The RBI’s December Monthly Bulletin said gross inward FDI rose marginally to $58.3 billion in April‑October from $50.5 billion a year ago, and remained steady in October with Singapore, Mauritius and the United States accounting for over 70 per cent of total inflows.
Repatriation or the amount of foreign capital leaving India fell to $31.65 billion from $33.2 billion during the same period, while outward FDI rose to $20.5 billion from $14.06 billion, the statement said.
The bulletin noted that the financial sector received the highest share of FDI at 60 per cent, followed by manufacturing, electricity and communication services.
“The key destinations for outward FDI were Singapore, followed by the US and United Arab Emirates, together accounting for over half of total outward FDI. Sector-specific breakdown suggests that around 90 per cent of outward FDI was in financial, insurance, and business services, followed by wholesale, retail trade and manufacturing,” the report said.

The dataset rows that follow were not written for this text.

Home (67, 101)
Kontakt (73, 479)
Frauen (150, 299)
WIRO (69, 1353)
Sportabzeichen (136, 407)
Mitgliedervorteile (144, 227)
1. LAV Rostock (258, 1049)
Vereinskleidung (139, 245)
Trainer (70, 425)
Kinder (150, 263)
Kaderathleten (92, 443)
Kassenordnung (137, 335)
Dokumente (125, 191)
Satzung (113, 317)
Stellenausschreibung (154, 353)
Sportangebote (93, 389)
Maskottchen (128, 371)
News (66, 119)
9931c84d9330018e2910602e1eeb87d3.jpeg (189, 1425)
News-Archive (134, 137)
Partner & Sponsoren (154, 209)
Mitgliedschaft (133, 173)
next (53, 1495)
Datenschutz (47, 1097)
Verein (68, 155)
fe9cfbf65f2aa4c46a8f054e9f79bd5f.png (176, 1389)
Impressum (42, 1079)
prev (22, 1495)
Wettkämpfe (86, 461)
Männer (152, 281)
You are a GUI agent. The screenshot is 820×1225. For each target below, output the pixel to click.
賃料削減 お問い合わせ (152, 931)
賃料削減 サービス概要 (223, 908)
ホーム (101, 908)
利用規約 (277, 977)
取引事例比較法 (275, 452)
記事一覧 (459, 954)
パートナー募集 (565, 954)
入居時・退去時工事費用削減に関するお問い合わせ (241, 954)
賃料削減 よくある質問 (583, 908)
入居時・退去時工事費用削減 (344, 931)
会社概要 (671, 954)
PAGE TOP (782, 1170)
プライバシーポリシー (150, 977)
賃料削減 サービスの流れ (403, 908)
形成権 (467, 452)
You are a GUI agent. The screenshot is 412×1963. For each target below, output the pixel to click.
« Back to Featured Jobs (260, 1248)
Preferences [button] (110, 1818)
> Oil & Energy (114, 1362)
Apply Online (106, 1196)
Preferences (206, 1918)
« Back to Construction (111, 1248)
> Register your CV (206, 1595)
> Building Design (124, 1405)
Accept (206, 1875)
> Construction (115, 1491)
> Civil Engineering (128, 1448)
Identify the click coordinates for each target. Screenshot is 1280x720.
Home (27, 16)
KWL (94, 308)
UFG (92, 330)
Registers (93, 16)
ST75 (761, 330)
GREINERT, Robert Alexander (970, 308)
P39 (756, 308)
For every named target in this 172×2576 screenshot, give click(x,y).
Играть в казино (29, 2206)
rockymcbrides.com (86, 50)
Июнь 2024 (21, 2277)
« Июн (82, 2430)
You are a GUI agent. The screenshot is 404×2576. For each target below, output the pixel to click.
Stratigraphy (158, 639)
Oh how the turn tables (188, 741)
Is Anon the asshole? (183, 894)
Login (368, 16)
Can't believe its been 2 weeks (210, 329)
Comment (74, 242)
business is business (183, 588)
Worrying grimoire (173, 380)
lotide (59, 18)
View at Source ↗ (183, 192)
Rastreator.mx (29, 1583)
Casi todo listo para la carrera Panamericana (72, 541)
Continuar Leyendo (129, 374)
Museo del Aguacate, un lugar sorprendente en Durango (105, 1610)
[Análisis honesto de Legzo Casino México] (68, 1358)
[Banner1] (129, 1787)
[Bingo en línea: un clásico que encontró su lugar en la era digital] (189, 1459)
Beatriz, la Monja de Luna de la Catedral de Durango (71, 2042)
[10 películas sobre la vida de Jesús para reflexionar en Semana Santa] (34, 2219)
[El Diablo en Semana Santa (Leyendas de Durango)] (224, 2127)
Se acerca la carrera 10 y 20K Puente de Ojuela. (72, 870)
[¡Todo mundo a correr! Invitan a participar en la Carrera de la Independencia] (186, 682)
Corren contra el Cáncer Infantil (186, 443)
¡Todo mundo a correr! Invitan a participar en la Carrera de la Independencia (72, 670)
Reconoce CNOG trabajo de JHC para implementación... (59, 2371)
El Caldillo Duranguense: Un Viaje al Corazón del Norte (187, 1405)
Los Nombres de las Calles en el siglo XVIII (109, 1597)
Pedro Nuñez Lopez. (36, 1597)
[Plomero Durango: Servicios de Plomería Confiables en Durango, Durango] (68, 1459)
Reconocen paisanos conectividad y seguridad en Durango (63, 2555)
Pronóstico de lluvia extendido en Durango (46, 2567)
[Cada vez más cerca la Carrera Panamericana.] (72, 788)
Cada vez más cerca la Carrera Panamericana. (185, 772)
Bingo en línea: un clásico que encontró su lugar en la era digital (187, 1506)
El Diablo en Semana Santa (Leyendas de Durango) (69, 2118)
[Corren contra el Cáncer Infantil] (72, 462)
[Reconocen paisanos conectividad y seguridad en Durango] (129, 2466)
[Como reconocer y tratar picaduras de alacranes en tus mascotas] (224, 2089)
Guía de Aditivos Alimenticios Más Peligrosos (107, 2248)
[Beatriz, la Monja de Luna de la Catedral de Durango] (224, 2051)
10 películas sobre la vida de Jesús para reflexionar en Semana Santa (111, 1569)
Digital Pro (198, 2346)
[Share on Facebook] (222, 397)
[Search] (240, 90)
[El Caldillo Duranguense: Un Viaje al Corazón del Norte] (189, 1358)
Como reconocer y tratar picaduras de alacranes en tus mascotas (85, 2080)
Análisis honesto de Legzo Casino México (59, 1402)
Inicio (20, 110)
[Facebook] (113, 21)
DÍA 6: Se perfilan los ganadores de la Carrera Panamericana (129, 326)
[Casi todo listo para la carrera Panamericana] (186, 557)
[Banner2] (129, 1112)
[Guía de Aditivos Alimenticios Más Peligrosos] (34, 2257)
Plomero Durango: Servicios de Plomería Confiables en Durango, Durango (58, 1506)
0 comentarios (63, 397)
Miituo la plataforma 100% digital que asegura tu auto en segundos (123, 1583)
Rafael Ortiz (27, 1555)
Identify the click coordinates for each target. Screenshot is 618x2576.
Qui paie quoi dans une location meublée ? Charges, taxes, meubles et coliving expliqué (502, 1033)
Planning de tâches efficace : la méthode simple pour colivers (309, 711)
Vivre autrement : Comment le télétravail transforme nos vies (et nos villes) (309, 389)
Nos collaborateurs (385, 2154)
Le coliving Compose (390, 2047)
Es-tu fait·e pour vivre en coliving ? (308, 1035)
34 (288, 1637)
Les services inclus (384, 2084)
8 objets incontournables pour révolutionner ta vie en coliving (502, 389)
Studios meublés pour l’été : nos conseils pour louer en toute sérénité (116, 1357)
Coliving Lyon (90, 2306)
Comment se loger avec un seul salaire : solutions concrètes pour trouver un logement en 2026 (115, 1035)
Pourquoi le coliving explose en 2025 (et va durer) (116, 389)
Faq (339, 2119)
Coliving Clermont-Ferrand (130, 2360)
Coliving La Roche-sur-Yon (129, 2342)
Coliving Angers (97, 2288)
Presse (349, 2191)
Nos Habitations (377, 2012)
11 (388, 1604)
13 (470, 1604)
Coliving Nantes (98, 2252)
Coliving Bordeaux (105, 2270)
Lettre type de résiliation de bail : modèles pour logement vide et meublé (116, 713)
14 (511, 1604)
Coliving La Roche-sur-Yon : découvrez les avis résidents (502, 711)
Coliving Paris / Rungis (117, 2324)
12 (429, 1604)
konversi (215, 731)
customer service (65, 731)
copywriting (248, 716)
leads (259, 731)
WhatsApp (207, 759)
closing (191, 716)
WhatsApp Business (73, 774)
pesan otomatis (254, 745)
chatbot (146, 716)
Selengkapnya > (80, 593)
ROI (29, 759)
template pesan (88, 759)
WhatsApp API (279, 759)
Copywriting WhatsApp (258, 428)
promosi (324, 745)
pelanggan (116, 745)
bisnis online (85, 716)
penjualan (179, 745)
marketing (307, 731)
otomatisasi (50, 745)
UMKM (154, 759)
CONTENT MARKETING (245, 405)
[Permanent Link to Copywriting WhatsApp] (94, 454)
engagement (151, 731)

Net FDI was, however, negative in October (-$1.5 billion), mainly on account of high repatriation and outward FDI. Repatriation in October was nearly $5 billion versus $5.4 billion a year earlier, while outward FDI rose to $3.90 billion from $1.89 billion, the report said.
The rupee depreciated against the US dollar in November, weighed down by gains of US dollar, muted foreign portfolio flows, and uncertainty surrounding the India-US trade deal.
The RBI's note further said that high‑frequency indicators for November showed economic activity has held up, with services continuing strong expansion, while manufacturing showed signs of deceleration.
Private consumption growth was sustained by robust rural demand and easing inflationary pressures, though net exports remained a drag on growth, it said.